Smyth's small town working class roots extend all the way to New England.
"I was born in western Maine and lived there til I was 18," he said. " I went to college in Boston for a couple of years, then to Miami. I wasn't really into country music growing up. I was into just about everything else. I used to play with an orchestra, jazz groups, top 40 groups, just about everything you can imagine. Country was always around though, since my parents listened to it. So it was always there in the back of my mind.
"I still have family in Maine. My parents, my grandmother, my sister and her husband all live in the Portland area," he said. "So, I try to get back there as often as I can."
Given Sawyer Brown's schedule, that may not be too often.
"We're not on the road as much as we used to be back in the old days," he said. "But we still do 200 shows a year, as much or more than anybody else. We try to break it up so that we can be home more often, even if it's only for a day or two.
"We've all got families now," he said. "I've got a son, 10 years old, and a daughter, 6. When they're real little, their concept of time is kind of like a dog's. They know you're gone, but they don't know how long; it could have been five minutes, could have been a month. But when they get older, it gets harder. They've got more going on in their lives and they want you there. It's tough missing out on Little League games and things that they'll only do once."
Winning "Star Search"in 1983 - two years after the band formed in Nashville - is something the guys of Sawyer Brown did only once, although their critics have never let them forget it.
"We'd been on the road for five weeks solid, doing five sets a night," he said. "You really needed to play eight nights a week in those days to make any money at all.
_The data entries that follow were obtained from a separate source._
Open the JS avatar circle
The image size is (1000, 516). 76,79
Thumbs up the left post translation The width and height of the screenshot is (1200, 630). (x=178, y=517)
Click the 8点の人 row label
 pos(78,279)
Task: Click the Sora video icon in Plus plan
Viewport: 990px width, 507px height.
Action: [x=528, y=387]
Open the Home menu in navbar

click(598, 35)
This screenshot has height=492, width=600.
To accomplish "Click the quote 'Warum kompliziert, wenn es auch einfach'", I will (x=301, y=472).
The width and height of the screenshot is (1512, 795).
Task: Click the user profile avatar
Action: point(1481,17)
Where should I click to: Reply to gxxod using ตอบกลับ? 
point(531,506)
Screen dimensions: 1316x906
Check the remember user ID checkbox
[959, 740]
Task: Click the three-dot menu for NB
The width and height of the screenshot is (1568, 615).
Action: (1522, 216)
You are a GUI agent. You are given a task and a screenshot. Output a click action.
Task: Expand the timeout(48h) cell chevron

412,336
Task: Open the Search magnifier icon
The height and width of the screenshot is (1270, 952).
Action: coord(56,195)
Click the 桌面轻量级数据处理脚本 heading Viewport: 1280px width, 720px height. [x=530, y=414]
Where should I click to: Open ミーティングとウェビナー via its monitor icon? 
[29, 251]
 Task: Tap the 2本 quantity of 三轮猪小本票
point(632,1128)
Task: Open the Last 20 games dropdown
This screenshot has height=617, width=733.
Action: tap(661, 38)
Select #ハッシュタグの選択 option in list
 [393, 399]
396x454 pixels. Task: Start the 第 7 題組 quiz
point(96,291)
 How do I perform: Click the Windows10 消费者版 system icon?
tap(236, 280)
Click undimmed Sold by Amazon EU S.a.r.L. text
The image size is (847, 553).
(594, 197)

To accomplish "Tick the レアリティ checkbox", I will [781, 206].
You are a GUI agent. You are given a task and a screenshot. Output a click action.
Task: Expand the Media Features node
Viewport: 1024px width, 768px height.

We didn't have a manager, we had a booking agent. When he sent us out to do this video, we'd never heard of "Star Search." We thought it was something we would use to get more club work. We got there, and we were surrounded by baton twirlers in spangly outfits, a ventriloquist, and we just looked at each other and said: 'Oh, no, we've wasted our one day off.' Our first impression was anger about wasting our time.
"They had one hand-held black-and-white video camera," he said. "We just blew the whole thing off, jumping around, knocking over amplifiers. If that piece of videotape ever got out, I don't know what would happen."